ROUEN-Aujourd’hui, la Gendarmerie Nationale propose un champ relativement vaste de carrières professionnelles. De plus, avec 23% de femmes, le métier continue à se féminiser. Rencontre avec deux gendarmes.
JACKY GAUDEAUX, gendarme chargé de l’information et du recrutement pour des carrières en gendarmerie, parle de son parcours : «après avoir intégré les troupes parachutistes, en tant que militaire pendant 5 ans, puis suivi une école de gendarmerie pendant 12 mois de formation en école au Mans, enfin j’ai intégré une brigade en tant que sous-officier sur le terrain. Je suis entré dans l’unité section recherche de Rouen, puis j’ai pratiqué la lutte antiterroriste pendant 5 ans. Cette dernière consiste en la recherche de renseignements, l’identification et la localisation des terroristes.»
Ce qui lui plaît dans sa carrière militaire, en sus de l’action, c’est l’engagement, le service utile à la nation, le service public tourné vers le citoyen. Il voit la gendarmerie comme une force humaine et pense que la répression est finalement une partie infime du travail. Lui s’intéresse plus maintenant à la prévention, à l’éducation. En effet, plutôt en fin de carrière, il a préféré se tourner vers l’information, vers les jeunes afin de partager son expérience du terrain.
Force humaine avant tout, elle compte de plus en plus de femmes dans ses rangs.

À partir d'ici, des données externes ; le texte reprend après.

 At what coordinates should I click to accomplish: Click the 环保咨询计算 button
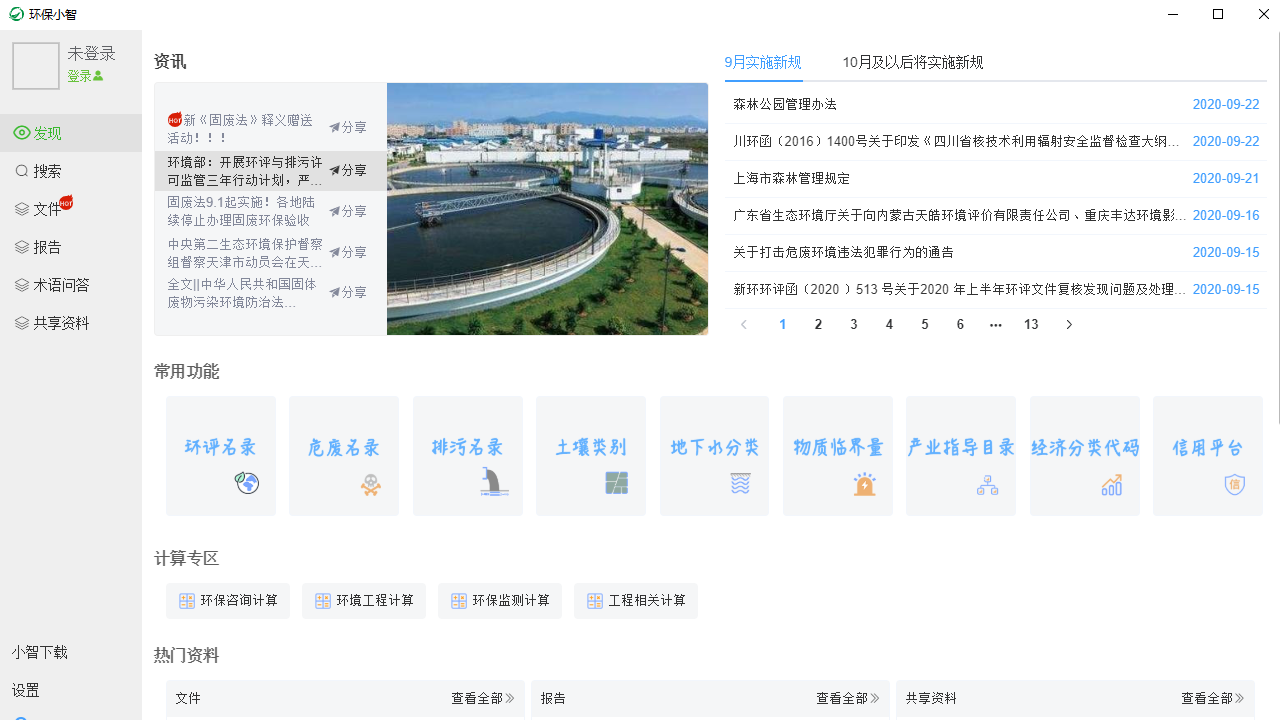(x=228, y=600)

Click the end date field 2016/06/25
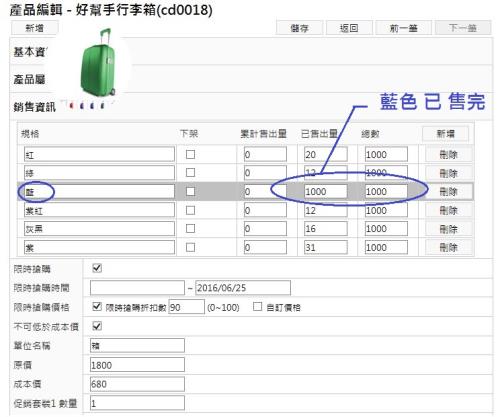coord(243,288)
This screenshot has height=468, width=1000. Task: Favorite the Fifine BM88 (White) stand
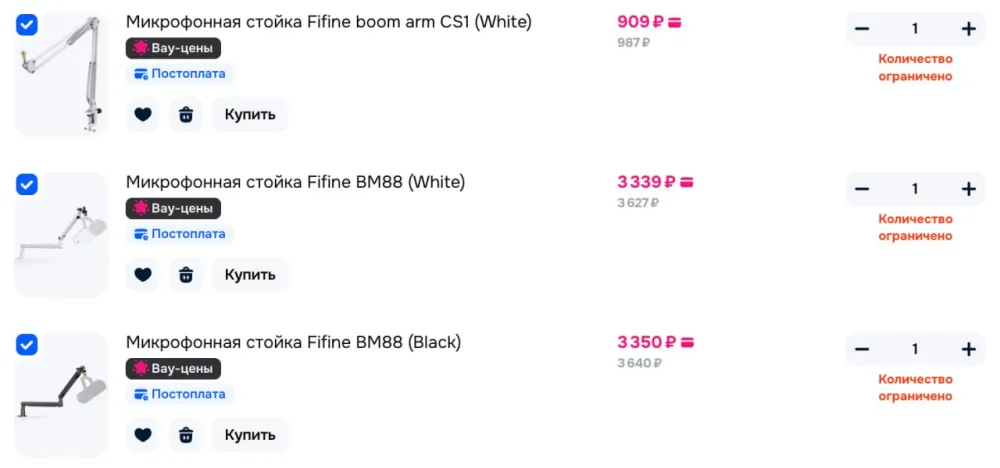pyautogui.click(x=143, y=274)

Nous avons également interrogé une femme gendarme, l’adjudant chef Bruck Valérie. Après son Bac et une année à l’université de droit, elle tente une immersion dans un commissariat de police mais ce qu’elle recherche, la droiture, les règles, «des choses carrées, claires», c’est dans la gendarmerie qu’elle les trouvera. Elle suivra donc la formation de gendarme à l’école de Montluçon. Puis elle prêtera serment et se retrouvera affecté à la brigade de Dieppe en 1992. Elle était la première femme de la brigade. Elle a dû s’imposer. Elle ajoute «Il faut une forte personnalité !».
Prévention et éducation
Aujourd’hui, elle préfère se consacrer à la prévention à travers cette brigade dans laquelle elle oeuvre : la Brigade de la Prévention de la Délinquance Juvénile. Son travail consiste donc à intervenir notamment dans les classes primaires, les collèges, en utilisant des modules de prévention. «On va utiliser par exemple un jeu de la loi (combiné entre le jeu de l’oie et le trivial pursuit), d’autres jeux pour apprendre la vie en collectivité ». Dans le cadre d’une approche pédagogique active, les élèves sont sollicités en permanence. On abordera notamment la toxicomanie, les dangers des drogues légales et illégales, les dangers d’internet, les conséquences en cas d’infraction.